TEXT BLOCK:

You only want the outside 1 to 1 1/2 inch,it gets very woody as you get closer to the center, not bad pan fried in oil and butter along with some trout and spring onions, bet to pickle the chicken of the woods though and use it later in the year, some people can be affected by it though,tingling feeling in the mouth or slightly swollen lips, never tried it myself beu know people who have, no taste at all on it's own, you have to add flavour as with most fungi hence the butter,onion,fish. plenty of recipes about in veggie books etc

 

Rog

 

I've tried Chicken of the Woods Rog.  Looks very different to the 'Hen of the Woods' pictured above.  Chicken of the Woods also grows differently, coming directly out of trees, usually oak and eventually forming large 'brackets'.  It generally appears midsummer onwards so is earlier than most others.  It starts as a bright yellow 'blob' which looks a bit like stuffing pushing out of a mattress.  At this stage it is edible but I find it a bit 'sharp' and astringent.  As it grows bigger it tends to form bracket shapes which have a fibrous texture quite like chicken  It's OK, but I much prefer Cepes, or some of the better Agarics, such as the Horse Mushroom, or  The Prince.

 

My fave of all are Chanterelles.. but I've only ever found them in Somerset.

TASK SET:
a - According to the mushroom text, what kind of tree does Chicken of the Woods usually grow out of?
b - Write out the listing from its first line through the line containing "This screenshot has width=1253, height=2576.".
The listing is unrelated to the mushroom text.

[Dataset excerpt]
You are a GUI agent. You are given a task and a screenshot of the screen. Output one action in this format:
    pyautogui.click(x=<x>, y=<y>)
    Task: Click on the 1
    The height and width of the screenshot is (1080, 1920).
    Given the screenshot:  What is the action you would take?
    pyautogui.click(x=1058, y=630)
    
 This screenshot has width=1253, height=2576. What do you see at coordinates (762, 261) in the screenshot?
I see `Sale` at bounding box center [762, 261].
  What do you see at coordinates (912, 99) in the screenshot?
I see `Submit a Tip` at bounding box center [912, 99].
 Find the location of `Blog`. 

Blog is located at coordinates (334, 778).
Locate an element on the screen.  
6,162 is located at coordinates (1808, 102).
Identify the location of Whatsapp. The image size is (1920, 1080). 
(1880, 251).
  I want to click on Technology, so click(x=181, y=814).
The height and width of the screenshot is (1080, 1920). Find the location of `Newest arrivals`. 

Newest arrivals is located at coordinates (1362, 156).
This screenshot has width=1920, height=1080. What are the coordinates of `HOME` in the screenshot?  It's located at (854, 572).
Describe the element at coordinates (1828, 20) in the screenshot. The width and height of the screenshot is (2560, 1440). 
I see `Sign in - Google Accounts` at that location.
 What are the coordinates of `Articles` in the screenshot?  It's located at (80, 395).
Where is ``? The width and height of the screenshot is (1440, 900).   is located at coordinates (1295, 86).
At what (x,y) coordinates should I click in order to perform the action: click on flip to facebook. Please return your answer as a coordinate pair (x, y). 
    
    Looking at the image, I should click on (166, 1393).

THE RESULTS:
a - Usually oak.

b -
You are a GUI agent. You are given a task and a screenshot of the screen. Output one action in this format:
    pyautogui.click(x=<x>, y=<y>)
    Task: Click on the 1
    The height and width of the screenshot is (1080, 1920).
    Given the screenshot:  What is the action you would take?
    pyautogui.click(x=1058, y=630)
    
 This screenshot has width=1253, height=2576. What do you see at coordinates (762, 261) in the screenshot?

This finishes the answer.